三井住友FG、「オリーブ」始動 スーパーアプリで決済と銀証保一体化
2023.02.03 19:41三井住友フィナンシャルグループ(FG)は2月3日、モバイルを軸に多様な金融・非金融サービスをシームレスに完結する個人向け総合金融サービス「Olive(オリーブ)」を発表した。
VisaやSBI証券など外部企業との連携により、3月から一つのIDで金融と決済、証券、保険の4役を担う「スーパーアプリ」を開始し、5年間でアカウント開設数1200万件を目指す。同時に、一つのカードでクレジットカードやデビットカードを切り替えるフレキシブルペイを世界で初めて導入する。
「オリーブ」はモバイル取引を前提とする社会に向けた三井住友FGのリテール戦略の要とし、すべての金融取引のプラットフォームとなる。太田純社長は同日開催の会見で「一つのサービスではなく、金融のニュースタンダードを提案するもの」と語った。
アプリで利用できるサービスは、各分野のリーディングカンパニーとの外部連携で〝オールスター〟をそろえた。「オリーブ」ID発行時にSBI証券の総合口座を開設し、アプリで残高確認や投資信託の取引サイトへ移行する。

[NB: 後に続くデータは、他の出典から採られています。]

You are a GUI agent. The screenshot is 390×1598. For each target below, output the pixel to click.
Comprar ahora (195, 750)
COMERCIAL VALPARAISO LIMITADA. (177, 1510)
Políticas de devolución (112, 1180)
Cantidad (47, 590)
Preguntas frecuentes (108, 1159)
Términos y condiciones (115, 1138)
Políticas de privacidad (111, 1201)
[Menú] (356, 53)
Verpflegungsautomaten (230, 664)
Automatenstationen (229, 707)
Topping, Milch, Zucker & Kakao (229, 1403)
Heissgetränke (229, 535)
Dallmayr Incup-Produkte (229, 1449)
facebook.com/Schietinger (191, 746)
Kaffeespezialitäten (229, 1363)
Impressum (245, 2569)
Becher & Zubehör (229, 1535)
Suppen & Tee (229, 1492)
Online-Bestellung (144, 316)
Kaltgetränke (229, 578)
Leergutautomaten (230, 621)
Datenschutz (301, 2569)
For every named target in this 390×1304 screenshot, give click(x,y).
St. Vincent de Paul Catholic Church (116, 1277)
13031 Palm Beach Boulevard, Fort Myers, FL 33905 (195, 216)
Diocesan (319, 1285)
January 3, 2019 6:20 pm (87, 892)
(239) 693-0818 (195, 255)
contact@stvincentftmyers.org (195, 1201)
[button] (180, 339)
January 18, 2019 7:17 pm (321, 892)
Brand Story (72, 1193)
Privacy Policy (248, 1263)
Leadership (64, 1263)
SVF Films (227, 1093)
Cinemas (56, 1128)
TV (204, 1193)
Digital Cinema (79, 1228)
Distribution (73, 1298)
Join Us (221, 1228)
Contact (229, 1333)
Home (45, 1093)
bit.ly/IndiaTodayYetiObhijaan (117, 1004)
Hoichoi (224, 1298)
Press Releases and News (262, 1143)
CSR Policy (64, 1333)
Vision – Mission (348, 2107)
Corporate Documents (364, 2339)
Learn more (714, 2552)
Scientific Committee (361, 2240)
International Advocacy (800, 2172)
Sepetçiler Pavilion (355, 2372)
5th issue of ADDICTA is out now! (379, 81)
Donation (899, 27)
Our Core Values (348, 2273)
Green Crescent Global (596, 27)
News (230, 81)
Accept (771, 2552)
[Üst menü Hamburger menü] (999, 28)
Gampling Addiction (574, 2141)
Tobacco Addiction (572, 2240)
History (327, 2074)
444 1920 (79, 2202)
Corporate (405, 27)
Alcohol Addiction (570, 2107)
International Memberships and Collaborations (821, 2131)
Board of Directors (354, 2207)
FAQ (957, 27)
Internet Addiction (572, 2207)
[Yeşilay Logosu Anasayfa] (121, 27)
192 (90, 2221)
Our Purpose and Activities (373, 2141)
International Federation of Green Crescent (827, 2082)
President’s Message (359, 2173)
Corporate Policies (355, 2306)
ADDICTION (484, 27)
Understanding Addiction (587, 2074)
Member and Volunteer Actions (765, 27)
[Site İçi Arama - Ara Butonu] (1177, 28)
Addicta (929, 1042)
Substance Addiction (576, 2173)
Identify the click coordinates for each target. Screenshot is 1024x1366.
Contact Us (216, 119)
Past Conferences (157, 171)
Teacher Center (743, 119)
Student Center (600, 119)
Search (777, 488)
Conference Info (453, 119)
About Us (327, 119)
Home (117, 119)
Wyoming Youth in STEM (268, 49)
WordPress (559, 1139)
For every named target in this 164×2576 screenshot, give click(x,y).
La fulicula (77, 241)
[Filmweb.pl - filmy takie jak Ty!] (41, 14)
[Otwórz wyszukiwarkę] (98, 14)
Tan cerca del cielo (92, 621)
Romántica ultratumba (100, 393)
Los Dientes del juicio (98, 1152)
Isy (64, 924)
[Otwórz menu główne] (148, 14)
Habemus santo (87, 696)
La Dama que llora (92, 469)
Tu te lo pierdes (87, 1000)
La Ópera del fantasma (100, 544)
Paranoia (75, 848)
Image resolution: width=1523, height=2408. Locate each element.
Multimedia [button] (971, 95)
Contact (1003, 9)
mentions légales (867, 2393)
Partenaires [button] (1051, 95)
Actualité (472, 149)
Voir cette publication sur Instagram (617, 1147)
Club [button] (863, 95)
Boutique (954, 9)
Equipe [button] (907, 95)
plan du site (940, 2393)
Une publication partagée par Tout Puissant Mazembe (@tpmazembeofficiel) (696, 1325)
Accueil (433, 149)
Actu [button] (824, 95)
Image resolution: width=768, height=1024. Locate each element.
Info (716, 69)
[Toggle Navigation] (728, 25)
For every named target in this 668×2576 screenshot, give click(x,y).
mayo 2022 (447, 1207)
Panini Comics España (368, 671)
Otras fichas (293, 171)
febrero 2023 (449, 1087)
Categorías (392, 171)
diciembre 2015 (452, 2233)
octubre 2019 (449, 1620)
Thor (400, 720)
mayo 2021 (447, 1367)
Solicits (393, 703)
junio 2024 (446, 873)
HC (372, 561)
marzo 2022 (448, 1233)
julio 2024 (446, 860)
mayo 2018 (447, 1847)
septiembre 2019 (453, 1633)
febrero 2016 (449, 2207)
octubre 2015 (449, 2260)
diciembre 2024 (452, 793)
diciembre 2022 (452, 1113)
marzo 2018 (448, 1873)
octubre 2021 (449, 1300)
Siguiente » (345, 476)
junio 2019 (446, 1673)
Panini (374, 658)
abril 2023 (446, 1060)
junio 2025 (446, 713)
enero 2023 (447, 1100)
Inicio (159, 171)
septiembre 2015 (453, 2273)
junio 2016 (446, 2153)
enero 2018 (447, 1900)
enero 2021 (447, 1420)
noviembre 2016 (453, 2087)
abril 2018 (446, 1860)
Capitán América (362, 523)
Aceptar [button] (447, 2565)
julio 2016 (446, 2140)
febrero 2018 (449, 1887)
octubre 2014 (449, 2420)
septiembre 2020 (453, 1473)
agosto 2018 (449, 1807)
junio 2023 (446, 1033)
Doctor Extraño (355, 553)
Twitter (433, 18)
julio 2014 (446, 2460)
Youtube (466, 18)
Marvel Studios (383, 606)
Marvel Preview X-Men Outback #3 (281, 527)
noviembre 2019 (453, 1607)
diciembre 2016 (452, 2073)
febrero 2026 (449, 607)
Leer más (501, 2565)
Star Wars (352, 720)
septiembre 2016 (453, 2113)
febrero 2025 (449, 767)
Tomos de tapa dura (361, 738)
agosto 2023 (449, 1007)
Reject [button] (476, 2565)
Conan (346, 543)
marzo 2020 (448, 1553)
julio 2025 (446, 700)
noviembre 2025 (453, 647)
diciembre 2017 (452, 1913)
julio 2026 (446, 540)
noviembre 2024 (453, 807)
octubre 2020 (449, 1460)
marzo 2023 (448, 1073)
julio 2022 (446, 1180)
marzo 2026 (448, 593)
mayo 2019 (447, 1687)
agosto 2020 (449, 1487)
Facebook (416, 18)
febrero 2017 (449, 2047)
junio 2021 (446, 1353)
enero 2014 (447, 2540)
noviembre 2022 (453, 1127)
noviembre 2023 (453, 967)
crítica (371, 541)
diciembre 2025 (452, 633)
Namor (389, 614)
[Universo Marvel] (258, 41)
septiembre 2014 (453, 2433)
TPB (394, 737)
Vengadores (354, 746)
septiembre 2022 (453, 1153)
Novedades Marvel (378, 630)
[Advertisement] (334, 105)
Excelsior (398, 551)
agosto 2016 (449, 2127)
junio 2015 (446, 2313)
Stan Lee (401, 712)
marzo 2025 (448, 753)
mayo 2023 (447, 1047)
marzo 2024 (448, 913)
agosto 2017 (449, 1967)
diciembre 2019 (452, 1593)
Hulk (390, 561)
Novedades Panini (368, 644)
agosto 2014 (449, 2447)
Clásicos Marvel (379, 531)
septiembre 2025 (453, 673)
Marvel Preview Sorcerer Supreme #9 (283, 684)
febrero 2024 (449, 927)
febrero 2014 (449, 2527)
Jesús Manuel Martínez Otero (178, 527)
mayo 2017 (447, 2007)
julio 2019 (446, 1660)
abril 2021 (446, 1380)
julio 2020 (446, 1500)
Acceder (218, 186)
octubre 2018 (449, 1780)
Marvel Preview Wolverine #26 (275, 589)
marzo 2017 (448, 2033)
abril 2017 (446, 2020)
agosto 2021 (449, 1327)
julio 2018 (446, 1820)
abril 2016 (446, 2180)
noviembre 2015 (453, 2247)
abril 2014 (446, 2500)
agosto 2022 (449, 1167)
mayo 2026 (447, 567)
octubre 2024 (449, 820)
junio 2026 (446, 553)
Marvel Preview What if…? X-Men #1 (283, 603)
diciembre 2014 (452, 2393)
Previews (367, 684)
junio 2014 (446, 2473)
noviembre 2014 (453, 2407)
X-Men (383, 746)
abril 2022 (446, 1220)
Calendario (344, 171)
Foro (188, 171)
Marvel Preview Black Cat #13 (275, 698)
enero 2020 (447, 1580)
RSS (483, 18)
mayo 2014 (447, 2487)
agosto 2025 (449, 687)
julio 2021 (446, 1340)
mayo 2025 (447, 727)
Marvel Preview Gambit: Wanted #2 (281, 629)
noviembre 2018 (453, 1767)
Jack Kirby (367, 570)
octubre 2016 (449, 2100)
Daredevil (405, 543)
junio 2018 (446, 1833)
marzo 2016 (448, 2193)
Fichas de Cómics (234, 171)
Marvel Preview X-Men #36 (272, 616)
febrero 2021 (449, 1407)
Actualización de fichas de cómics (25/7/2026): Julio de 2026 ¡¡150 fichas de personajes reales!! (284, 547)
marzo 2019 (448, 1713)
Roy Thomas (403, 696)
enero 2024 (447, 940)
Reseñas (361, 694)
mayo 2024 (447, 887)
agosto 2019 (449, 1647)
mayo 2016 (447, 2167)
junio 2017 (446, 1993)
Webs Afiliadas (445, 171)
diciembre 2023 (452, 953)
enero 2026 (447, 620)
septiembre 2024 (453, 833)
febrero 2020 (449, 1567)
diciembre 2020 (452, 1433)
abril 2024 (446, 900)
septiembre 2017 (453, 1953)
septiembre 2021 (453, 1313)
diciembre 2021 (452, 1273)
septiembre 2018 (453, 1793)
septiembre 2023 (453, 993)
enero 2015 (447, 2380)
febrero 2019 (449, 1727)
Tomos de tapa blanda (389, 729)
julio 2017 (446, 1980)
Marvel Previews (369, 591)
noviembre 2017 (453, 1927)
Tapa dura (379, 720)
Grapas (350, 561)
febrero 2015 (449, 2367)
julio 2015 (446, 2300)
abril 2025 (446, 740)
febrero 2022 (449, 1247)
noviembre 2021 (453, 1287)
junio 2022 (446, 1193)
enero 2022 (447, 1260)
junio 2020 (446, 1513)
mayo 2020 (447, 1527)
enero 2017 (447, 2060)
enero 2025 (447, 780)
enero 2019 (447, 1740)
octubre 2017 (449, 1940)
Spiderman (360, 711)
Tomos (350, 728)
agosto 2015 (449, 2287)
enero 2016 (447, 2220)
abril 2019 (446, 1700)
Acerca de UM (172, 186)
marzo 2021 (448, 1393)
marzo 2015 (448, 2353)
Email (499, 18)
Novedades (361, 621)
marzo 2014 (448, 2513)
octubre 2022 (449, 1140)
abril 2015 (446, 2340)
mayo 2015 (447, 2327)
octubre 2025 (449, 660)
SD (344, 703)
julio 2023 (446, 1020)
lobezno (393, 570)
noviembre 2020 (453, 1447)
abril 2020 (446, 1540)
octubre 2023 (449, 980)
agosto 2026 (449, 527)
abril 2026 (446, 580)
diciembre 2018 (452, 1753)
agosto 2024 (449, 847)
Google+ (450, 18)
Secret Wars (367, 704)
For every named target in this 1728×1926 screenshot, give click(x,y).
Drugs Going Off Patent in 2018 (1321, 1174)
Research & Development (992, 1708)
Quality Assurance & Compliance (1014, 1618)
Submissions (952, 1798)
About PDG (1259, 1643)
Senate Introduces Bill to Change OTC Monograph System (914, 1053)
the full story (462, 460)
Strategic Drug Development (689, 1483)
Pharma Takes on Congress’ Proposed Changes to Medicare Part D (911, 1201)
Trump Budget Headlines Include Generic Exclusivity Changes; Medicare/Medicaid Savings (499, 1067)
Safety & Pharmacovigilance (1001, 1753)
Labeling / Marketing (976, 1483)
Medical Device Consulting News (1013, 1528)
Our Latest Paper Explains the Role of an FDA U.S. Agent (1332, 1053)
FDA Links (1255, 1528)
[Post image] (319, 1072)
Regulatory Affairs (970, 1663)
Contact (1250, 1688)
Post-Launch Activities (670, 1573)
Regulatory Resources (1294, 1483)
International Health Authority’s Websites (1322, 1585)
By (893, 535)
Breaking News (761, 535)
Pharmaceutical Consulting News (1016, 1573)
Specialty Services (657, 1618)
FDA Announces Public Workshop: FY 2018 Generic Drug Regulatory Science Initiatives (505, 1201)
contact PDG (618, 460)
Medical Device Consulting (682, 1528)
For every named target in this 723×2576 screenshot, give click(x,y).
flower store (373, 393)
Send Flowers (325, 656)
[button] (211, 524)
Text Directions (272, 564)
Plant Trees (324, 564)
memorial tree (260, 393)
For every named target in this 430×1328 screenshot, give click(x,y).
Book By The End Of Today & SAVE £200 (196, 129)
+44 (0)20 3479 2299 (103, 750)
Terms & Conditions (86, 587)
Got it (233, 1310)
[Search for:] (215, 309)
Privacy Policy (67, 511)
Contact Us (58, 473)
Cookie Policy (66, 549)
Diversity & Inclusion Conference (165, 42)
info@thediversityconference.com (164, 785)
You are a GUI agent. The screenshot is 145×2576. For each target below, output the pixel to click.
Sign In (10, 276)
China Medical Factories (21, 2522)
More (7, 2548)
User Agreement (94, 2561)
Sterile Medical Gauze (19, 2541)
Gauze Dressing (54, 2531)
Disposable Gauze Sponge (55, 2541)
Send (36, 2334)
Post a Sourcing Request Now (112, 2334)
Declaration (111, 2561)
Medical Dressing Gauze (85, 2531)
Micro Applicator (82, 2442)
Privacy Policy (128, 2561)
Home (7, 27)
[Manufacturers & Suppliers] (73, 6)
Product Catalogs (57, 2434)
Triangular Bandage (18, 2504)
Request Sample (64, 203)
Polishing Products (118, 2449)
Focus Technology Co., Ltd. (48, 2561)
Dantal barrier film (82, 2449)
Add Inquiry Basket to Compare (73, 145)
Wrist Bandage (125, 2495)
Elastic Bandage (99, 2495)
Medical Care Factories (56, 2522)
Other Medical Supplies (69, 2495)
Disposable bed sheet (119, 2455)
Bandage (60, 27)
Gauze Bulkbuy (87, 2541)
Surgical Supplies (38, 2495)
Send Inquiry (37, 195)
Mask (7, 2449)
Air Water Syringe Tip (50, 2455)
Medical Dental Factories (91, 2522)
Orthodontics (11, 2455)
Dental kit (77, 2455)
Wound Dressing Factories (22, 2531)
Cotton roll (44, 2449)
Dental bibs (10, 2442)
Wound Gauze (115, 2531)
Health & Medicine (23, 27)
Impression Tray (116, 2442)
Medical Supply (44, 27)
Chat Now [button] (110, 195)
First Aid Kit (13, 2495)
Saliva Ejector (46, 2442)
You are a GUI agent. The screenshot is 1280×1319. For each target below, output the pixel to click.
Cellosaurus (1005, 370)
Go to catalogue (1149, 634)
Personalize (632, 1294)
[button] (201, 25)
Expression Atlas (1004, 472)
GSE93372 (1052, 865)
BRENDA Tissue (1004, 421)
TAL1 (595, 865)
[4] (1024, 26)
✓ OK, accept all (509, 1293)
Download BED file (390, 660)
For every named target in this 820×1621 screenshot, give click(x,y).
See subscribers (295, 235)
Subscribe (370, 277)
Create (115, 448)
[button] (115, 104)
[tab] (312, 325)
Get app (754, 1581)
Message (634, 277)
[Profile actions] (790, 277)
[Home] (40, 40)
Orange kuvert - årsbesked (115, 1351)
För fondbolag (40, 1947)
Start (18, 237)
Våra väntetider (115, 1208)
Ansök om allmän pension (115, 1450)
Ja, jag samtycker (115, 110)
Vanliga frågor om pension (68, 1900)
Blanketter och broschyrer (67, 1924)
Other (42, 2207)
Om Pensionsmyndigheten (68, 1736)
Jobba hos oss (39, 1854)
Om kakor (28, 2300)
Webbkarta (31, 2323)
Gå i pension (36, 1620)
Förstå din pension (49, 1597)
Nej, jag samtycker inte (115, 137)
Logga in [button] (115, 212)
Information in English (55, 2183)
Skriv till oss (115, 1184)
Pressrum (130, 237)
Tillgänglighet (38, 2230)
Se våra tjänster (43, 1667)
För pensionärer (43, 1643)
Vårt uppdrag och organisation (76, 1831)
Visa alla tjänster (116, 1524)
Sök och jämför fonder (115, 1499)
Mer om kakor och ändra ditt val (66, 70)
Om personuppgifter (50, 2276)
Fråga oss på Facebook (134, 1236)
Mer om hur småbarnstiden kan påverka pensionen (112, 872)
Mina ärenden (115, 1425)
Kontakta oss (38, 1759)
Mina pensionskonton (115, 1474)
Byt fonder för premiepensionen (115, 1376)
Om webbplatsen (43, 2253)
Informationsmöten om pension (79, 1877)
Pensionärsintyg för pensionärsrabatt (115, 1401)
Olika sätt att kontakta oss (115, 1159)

保険は2022年11月に開設した保険ポータルサイトを活用し、ライフネット生命保険や三井住友海上火災保険など提携する複数社のサービスから選択する。一つの総合アカウントが全てのサービスにひも付いており、住所変更などの手続きは一度の登録で全サービスへ反映できる。
これらの総合サービスは、グループのポイントサービス「Vポイント」が結び付ける。全国のVisa加盟店の決済に利用できるポイントを、投信や保険商品を含む決済を通じて付与することで、オリーブのサービス内で「ためる」と「使う」を循環させるオープンな経済圏を形成する考え。
決済を担う三井住友カードは、Visaと共同で世界初のフレキシブルペイ対応カードを開発した。アプリ内の簡単な操作で、リアル・デジタル含め一つのカードで瞬時にキャッシュカード、クレジットカード、デビットカード、ポイント払い(プリペイド)の4種類のモードを切り替え、顧客利便性を高めてキャッシュレス決済を促進する。
リテール分野のあらゆる取引がアプリで完結できるようになるため、SMFGの店舗戦略も変化する。SMBC日興証券を含めた高度な資産運用コンサルティングなど、より特別なニーズへの対応に特化する方針。相談向けの店舗は駅前から住宅街に、よろず相談は商業施設内にテナントで入るなど、目的に合わせた配置や規模を想定する。
今後は総合金融サービスに加え、非金融分野にも乗り出す。具体的なサービスは決まっていないものの、グループで展開する定額制高齢者向けサービス「SMBCエルダープログラム」や、ファミリー層向けコミュニケーションアプリ「ファミリーネットワークサービス」、外部企業が提供する生活に沿った商品提案や広告事業など、顧客のライフプランに沿ったサービスの展開を視野に入れる。
3月のサービス開始に合わせて、クレジットカードの初年度年会費無料やポイントの抽選キャンペーンを追い風に、三井住友銀は年間の新規口座開設数で邦銀1位を、三井住友カードは新規入会数を現在の約300万件から500万件を目標に掲げる。銀行や決済の既存アプリは自動的に新サービスに移行する。23年度中に法人カードや提携カードにも対象を広げる計画だ。